DIRECTIONS FOR THIS TASK :: Please copy each line of the records below that includes the word "agent".

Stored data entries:
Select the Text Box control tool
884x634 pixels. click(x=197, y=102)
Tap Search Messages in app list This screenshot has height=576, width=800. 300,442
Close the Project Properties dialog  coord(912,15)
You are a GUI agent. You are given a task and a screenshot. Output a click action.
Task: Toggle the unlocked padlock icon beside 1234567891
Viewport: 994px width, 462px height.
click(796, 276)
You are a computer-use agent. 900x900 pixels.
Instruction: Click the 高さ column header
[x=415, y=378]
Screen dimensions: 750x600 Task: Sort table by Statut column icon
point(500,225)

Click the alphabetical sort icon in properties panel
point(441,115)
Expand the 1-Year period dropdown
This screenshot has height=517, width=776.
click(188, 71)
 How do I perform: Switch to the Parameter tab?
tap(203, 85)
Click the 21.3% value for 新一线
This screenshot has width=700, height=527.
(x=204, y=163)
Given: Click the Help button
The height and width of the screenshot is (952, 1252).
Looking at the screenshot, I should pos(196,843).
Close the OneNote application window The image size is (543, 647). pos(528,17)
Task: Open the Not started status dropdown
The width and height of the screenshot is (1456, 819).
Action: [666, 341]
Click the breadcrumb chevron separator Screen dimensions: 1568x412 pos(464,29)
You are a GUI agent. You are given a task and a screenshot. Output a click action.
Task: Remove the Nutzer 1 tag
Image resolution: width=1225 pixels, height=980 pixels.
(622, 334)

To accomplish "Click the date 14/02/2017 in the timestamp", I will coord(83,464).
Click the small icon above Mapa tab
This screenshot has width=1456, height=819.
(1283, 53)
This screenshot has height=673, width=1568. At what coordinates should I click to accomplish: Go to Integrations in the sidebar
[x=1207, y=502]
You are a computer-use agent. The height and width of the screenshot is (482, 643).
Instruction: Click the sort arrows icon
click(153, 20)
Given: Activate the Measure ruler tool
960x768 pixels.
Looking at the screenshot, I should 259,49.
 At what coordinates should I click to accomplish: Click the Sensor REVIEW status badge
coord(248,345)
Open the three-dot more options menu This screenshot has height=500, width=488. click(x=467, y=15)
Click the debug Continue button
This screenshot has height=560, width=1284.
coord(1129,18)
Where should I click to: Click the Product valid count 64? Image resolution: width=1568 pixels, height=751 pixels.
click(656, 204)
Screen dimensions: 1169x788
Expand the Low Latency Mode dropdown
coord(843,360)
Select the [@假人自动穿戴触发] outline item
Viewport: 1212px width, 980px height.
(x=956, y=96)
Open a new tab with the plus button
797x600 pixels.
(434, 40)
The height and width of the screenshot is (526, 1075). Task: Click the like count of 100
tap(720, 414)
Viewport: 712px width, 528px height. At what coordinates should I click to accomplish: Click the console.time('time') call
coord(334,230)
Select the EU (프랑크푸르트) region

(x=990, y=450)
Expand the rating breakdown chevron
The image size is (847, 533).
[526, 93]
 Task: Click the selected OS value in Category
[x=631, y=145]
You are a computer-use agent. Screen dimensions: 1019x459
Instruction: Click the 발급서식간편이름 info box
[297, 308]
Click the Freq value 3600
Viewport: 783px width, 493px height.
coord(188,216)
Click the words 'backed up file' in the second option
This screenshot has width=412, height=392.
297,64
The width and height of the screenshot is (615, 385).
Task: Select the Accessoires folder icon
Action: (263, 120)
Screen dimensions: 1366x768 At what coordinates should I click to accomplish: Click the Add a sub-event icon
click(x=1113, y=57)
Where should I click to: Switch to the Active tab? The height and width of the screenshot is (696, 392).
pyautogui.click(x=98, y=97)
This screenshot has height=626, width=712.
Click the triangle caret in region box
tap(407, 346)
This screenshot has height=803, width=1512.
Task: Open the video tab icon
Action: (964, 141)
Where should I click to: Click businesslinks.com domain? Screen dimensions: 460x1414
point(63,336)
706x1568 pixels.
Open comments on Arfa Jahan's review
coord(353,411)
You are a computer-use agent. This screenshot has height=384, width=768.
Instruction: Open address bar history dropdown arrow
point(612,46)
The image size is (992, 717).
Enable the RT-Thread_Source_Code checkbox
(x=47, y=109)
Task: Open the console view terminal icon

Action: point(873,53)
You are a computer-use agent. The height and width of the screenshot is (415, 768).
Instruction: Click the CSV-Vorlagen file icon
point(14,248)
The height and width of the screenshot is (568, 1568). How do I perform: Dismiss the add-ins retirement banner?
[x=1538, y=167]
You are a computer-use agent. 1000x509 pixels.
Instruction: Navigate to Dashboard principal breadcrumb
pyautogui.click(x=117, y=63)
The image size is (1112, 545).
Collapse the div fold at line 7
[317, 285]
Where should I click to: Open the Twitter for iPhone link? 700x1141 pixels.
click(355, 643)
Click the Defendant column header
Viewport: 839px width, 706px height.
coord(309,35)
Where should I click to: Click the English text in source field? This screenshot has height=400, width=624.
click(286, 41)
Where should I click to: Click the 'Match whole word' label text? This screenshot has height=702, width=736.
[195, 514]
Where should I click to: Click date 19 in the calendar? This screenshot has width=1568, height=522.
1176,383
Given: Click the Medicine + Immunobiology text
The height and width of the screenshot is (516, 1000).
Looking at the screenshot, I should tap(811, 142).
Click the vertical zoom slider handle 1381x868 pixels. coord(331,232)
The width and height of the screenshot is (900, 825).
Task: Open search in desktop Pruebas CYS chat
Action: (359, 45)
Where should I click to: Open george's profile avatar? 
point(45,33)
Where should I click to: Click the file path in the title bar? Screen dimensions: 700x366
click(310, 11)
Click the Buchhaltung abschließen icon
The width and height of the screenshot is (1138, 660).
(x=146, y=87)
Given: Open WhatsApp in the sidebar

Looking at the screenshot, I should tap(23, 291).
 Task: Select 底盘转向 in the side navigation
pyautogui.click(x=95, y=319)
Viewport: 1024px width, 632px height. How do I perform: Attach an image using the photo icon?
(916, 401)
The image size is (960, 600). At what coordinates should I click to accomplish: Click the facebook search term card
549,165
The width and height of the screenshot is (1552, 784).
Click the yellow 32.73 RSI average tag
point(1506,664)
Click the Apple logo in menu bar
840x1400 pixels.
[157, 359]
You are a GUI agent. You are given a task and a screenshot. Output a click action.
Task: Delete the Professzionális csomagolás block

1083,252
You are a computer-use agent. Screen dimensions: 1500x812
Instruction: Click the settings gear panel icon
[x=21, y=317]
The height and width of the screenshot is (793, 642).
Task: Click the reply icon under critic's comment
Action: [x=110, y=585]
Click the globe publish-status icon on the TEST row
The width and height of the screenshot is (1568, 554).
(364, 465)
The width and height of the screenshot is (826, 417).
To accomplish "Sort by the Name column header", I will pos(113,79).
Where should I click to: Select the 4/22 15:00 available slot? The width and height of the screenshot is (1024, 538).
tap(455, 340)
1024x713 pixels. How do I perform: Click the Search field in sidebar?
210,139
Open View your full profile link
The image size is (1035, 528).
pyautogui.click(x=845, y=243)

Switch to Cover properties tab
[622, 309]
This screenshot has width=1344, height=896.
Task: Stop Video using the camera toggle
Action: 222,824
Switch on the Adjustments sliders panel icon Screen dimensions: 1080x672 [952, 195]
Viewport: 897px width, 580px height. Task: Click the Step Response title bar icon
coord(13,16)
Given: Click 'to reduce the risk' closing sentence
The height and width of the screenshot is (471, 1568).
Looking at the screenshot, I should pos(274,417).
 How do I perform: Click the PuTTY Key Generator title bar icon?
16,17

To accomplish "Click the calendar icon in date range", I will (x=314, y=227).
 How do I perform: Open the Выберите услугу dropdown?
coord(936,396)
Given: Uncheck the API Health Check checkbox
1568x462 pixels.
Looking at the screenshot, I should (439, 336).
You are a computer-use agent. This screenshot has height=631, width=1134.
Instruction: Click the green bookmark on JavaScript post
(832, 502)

EXERCISE ANSWER ::
You are a GUI agent. You are given a task and a screenshot. Output a click action.
You are a computer-use agent. 900x900 pixels.
You are a GUI agent. You are given a task and a screenshot. Output a click action.
You are a computer-use agent. The height and width of the screenshot is (482, 643).
You are a computer-use agent. Screen dimensions: 1019x459
You are a computer-use agent. This screenshot has height=384, width=768.
You are a computer-use agent. The height and width of the screenshot is (415, 768).
You are a computer-use agent. 1000x509 pixels.
You are a GUI agent. You are given a task and a screenshot. Output a click action.
You are a computer-use agent. Screen dimensions: 1500x812
You are a computer-use agent. This screenshot has height=631, width=1134.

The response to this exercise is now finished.